MANILA, Philippines–Mixed expectations on liquefied petroleum gas (LPG) prices for February were put to rest as sellers cut prices for the second-straight month amid soft market demand and government signals clamping down volatility.
In separate advisories, oil firms said they will roll back LPG prices by 12:01 a.m. Feb. 1 on low international price trends.
Petron said it will trim Gasul and Fiesta Gas prices by P1.45 per kilogram, and Xtend AutoLPG by P0.81 per liter.
Isla LPG Corp. said it will roll back prices for Solane by P1.68/kg.
The Eastern Petroleum Group also said it will roll back EC Gas household LPG prices by P1.45 per kilogram, and AutoLPG by P0.81 per liter.
Other LPG players are expected to impose similar adjustments as the Philippines, a fuel importer, is highly vulnerable to international price trends.
Isla LPG CEO Toshihisa Fuse assured customers of enough supply for Solane branded LPG products. “We work very closely with our LPG suppliers to ensure the steady supply of both our local and imported LPG products.
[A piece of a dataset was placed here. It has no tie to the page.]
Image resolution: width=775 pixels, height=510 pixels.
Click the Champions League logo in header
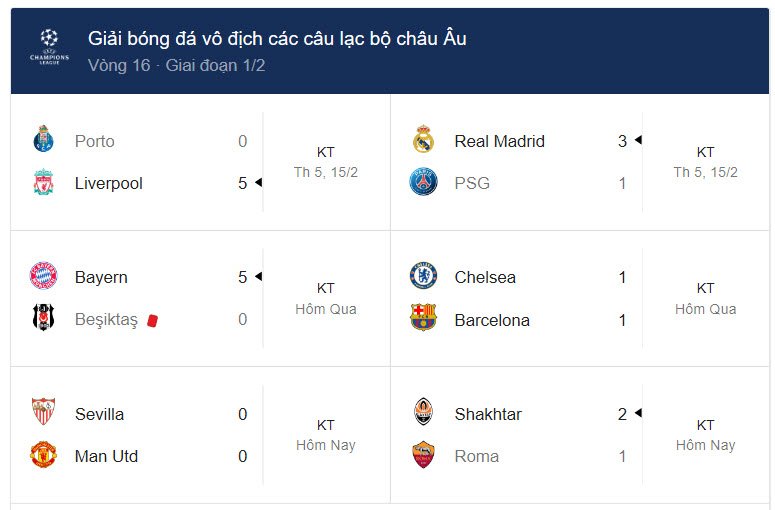point(49,47)
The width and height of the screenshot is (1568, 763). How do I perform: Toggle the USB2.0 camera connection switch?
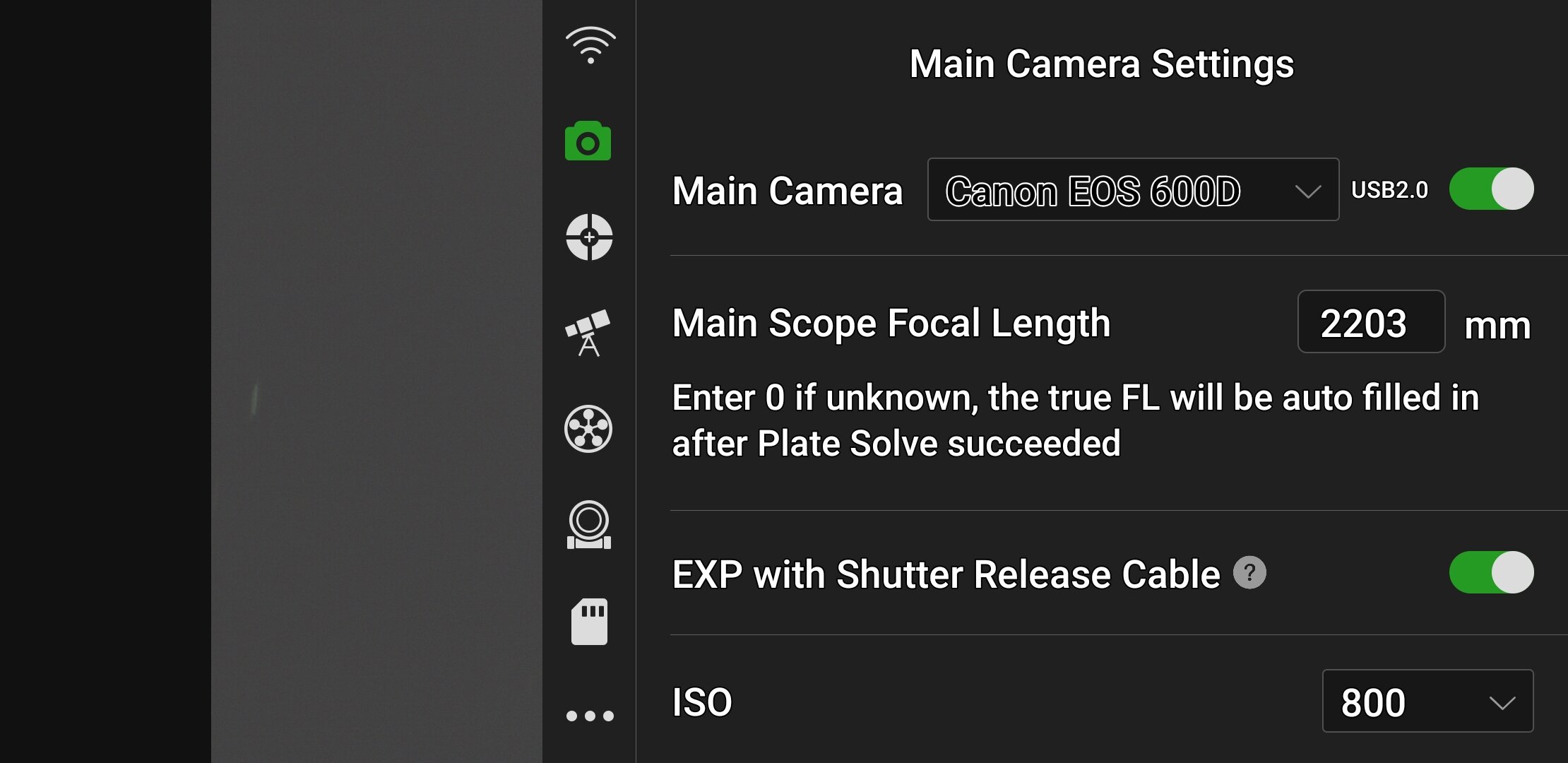[x=1491, y=189]
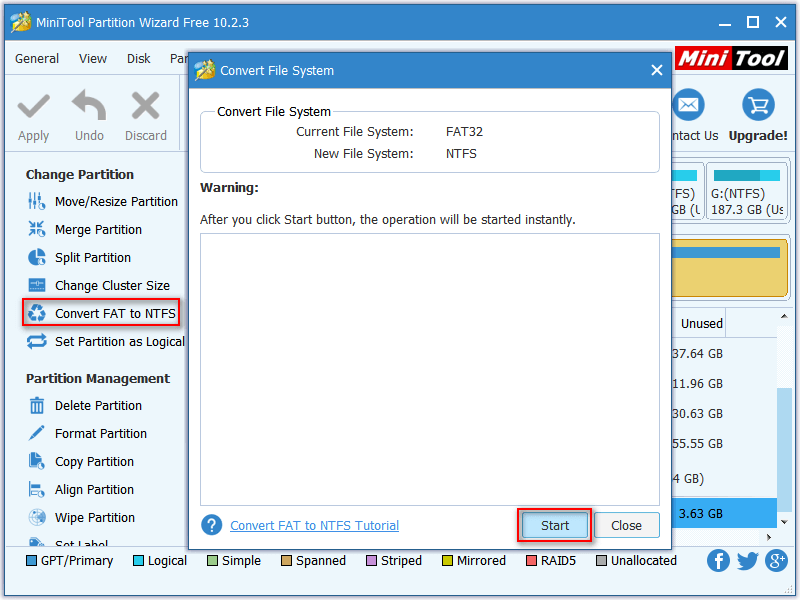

We remain committed in providing customers with safe, reliable, and high quality Solane LPG,” Fuse said in a separate statement.
Most industry sources had predicted a second monthly price rollback for LPG since the start of the year as contract prices worlwide trended downward. However, this week, there were concerns of a price hike driven by challenges in logistics for certain refillers in southern Luzon. LPG Marketers Association Rep. Arnel Ty recently said the closure of Shell’s LPG-producing refinery in Batangas last year left some refillers sourcing the cooking fuel from another supplier—Liquigaz–in Bataan and bearing additional transport cost as a result.
The Department of Energy (DOE) maintained it expects stable LPG supply despite industry changes, including the shutdown of some underutilized LPG terminals in Luzon and the race among independent players to build direct import facilities in the Visayas and Mindanao.
Amid reports of price speculation, Energy Secretary Carlos Jericho Petilla also issued a department circular requiring all LPG importers, suppliers, refiners, refillers, marketers, distributors, haulers/transporters, handlers, storage providers, retailers, sellers and dealers of LPG products to secure a Standard Compliance Certificate (SCC) to be able to transact and sell with other LPG industry players and consumers.
“This circular will serve as a safeguard for LPG customers as it will discourage those who are illegally selling LPG without proper clearances. The SCC also encourages refillers to contract a portion of their requirements to secure their supply and avoid supply uncertainty,” DOE said.
Violators of the said circular will be sanctioned with administrative charges and fines by the DOE. All existing LPG establishments have three months from the effectivity of the circular to fully comply with the rules, DOE said.